Financial Programs Committee:
We have audited the accompanying statements of net assets available for benefits
of the OGE Energy Corp. Employees' Stock Ownership and Retirement Savings Plan
(the "Plan") as of December 31, 1999 and 1998, and the related statement of
changes in net assets available for benefits for the year ended December 31,
1999. These financial statements and the schedule referred to below are the
responsibility of the Financial Programs Committee. Our responsibility is to
express an opinion on these financial statements and schedule based on our
audits.
We conducted our audits in accordance with auditing standards generally accepted
in the United States. Those standards require that we plan and perform the audit
to obtain reasonable assurance about whether the financial statements are free
of material misstatement. An audit includes examining, on a test basis, evidence
supporting the amounts and disclosures in the financial statements. An audit
also includes assessing the accounting principles used and significant estimates
made by management, as well as evaluating the overall financial statement
presentation. We believe that our audits provide a reasonable basis for our
opinion.
In our opinion, the financial statements referred to above present fairly, in
all material respects, the net assets available for benefits of the Plan as of
December 31, 1999 and 1998, and the changes in its net assets available for
benefits for the year ended December 31, 1999, in conformity with accounting
principles generally accepted in the United States.
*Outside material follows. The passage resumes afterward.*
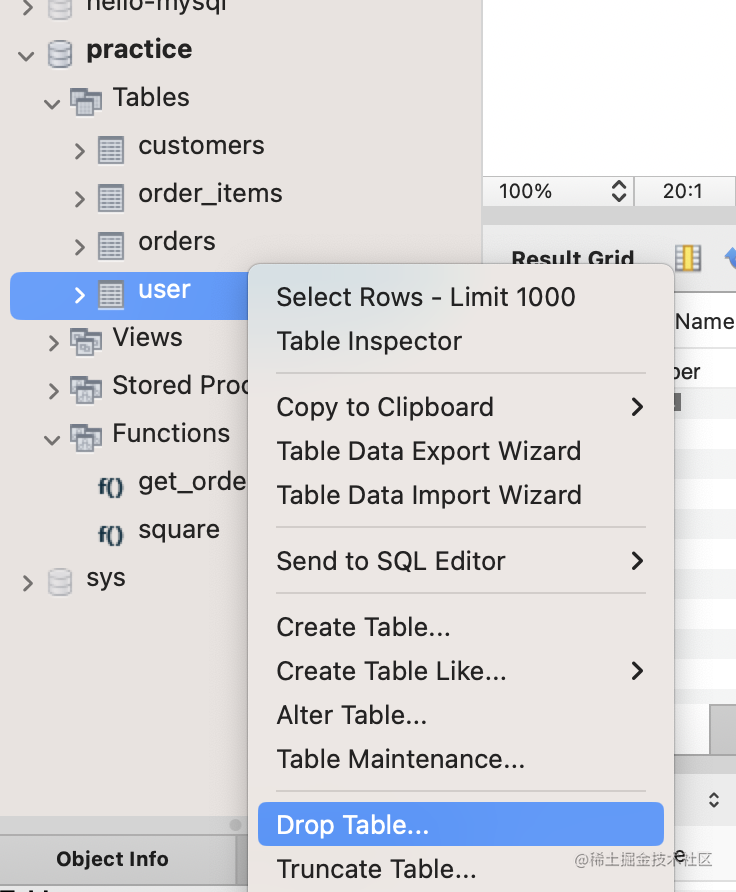This screenshot has width=736, height=892.
Task: Collapse the practice schema tree
Action: click(x=26, y=55)
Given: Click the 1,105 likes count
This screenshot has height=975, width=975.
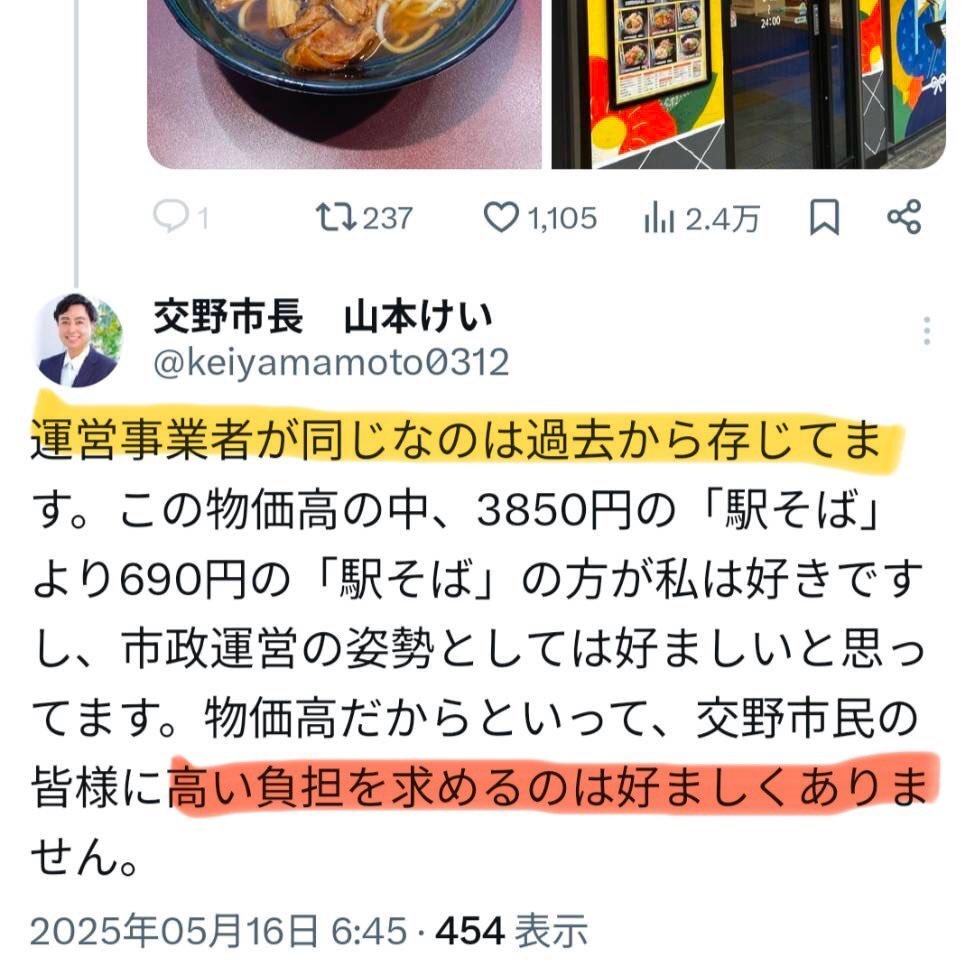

Our audits were made for the purpose of forming an opinion on the basic
financial statements taken as a whole. The schedule of assets held for
investment purposes as of December 31, 1999, is presented for purposes of
additional analysis and is not a required part of the basic financial
statements, but is supplementary information required by the Department of
Labor's Rules and Regulations for Reporting and Disclosure under the Employee
Retirement Income Security Act of 1974. The supplemental schedule has been
subjected to the auditing procedures applied in the audits of the basic
financial statements and, in our opinion, is fairly stated in all material
respects in relation to the basic financial statements taken as a whole.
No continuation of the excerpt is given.